◆ Data for review:
BEGIN

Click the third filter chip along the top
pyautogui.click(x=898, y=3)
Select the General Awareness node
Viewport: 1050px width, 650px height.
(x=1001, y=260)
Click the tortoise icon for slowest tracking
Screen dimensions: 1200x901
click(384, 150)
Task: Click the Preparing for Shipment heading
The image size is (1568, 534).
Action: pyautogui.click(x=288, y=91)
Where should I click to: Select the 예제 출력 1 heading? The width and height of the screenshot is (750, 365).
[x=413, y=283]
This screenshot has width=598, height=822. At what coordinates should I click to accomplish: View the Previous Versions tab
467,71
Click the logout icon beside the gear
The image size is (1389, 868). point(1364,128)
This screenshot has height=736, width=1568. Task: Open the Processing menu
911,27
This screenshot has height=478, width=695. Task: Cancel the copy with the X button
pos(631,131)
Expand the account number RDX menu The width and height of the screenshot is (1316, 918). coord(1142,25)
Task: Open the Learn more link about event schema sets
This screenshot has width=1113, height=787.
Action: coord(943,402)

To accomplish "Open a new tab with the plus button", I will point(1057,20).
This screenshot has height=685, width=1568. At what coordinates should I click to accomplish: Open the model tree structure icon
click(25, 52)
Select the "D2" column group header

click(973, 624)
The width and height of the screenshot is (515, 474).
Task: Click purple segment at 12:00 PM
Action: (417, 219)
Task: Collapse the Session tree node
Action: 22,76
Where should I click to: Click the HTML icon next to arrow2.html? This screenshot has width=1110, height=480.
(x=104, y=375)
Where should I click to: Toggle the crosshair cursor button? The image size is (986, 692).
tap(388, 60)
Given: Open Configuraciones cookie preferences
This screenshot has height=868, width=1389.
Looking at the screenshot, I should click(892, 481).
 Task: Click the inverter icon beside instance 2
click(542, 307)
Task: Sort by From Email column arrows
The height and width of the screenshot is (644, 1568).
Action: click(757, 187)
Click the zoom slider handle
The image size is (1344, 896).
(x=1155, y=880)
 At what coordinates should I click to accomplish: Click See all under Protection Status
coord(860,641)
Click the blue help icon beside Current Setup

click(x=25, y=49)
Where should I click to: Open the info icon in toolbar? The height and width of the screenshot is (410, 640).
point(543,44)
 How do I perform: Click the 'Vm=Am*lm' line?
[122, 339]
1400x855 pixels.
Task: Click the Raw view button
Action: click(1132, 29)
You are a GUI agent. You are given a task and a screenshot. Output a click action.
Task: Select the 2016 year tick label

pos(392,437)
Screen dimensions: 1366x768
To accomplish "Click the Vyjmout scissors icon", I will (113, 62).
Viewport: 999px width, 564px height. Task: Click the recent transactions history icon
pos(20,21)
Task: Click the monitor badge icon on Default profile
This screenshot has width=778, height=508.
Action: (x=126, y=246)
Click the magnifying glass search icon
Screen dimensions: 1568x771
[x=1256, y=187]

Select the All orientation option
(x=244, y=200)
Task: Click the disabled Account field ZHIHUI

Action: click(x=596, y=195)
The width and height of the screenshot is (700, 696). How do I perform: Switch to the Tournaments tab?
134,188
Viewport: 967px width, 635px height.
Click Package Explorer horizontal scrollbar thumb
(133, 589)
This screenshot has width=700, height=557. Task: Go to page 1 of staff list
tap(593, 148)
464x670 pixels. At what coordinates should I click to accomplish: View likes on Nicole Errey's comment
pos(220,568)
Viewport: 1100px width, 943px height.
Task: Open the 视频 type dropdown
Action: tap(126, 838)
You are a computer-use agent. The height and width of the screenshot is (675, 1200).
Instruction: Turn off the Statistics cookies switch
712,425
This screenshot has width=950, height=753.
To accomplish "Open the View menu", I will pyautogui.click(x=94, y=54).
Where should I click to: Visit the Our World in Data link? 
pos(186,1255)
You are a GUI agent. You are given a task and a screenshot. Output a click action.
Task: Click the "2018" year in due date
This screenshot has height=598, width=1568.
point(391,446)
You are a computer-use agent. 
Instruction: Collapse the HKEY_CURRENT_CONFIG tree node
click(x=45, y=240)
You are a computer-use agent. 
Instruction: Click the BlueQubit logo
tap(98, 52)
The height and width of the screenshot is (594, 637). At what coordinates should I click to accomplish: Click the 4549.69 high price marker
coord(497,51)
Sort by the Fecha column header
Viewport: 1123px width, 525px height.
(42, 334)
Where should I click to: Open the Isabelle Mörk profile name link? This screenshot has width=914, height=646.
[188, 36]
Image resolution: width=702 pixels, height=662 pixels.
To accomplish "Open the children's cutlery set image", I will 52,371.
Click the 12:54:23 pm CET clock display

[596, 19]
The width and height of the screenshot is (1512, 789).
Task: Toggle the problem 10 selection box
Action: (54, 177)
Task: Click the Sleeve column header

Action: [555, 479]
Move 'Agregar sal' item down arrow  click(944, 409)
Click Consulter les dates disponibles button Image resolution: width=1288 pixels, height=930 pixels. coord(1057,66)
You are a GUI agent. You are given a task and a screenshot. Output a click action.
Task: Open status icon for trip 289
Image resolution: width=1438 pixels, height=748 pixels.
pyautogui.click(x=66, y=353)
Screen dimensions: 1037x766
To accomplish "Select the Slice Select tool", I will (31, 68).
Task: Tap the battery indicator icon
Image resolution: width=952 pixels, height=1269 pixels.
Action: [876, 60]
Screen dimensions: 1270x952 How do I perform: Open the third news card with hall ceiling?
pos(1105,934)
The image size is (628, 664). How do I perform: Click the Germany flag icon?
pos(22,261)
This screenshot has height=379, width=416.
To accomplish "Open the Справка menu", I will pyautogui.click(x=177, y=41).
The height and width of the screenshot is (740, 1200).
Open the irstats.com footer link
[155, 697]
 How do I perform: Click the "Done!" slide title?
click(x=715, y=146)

END

◆ Problem statement:
Using the entries above, extract exactly the span from the line with "Where should I click to: Select" to the line with "Task: Sort by From Email column arrows", both lines included; leave out everything else.

◆ Solution to this exercise:
Where should I click to: Select the 예제 출력 1 heading? The width and height of the screenshot is (750, 365).
[x=413, y=283]
This screenshot has width=598, height=822. At what coordinates should I click to accomplish: View the Previous Versions tab
467,71
Click the logout icon beside the gear
The image size is (1389, 868). point(1364,128)
This screenshot has height=736, width=1568. Task: Open the Processing menu
911,27
This screenshot has height=478, width=695. Task: Cancel the copy with the X button
pos(631,131)
Expand the account number RDX menu The width and height of the screenshot is (1316, 918). coord(1142,25)
Task: Open the Learn more link about event schema sets
This screenshot has width=1113, height=787.
Action: coord(943,402)

To accomplish "Open a new tab with the plus button", I will point(1057,20).
This screenshot has height=685, width=1568. At what coordinates should I click to accomplish: Open the model tree structure icon
click(25, 52)
Select the "D2" column group header

click(973, 624)
The width and height of the screenshot is (515, 474).
Task: Click purple segment at 12:00 PM
Action: (417, 219)
Task: Collapse the Session tree node
Action: 22,76
Where should I click to: Click the HTML icon next to arrow2.html? This screenshot has width=1110, height=480.
(x=104, y=375)
Where should I click to: Toggle the crosshair cursor button? The image size is (986, 692).
tap(388, 60)
Given: Open Configuraciones cookie preferences
This screenshot has height=868, width=1389.
Looking at the screenshot, I should click(892, 481).
 Task: Click the inverter icon beside instance 2
click(542, 307)
Task: Sort by From Email column arrows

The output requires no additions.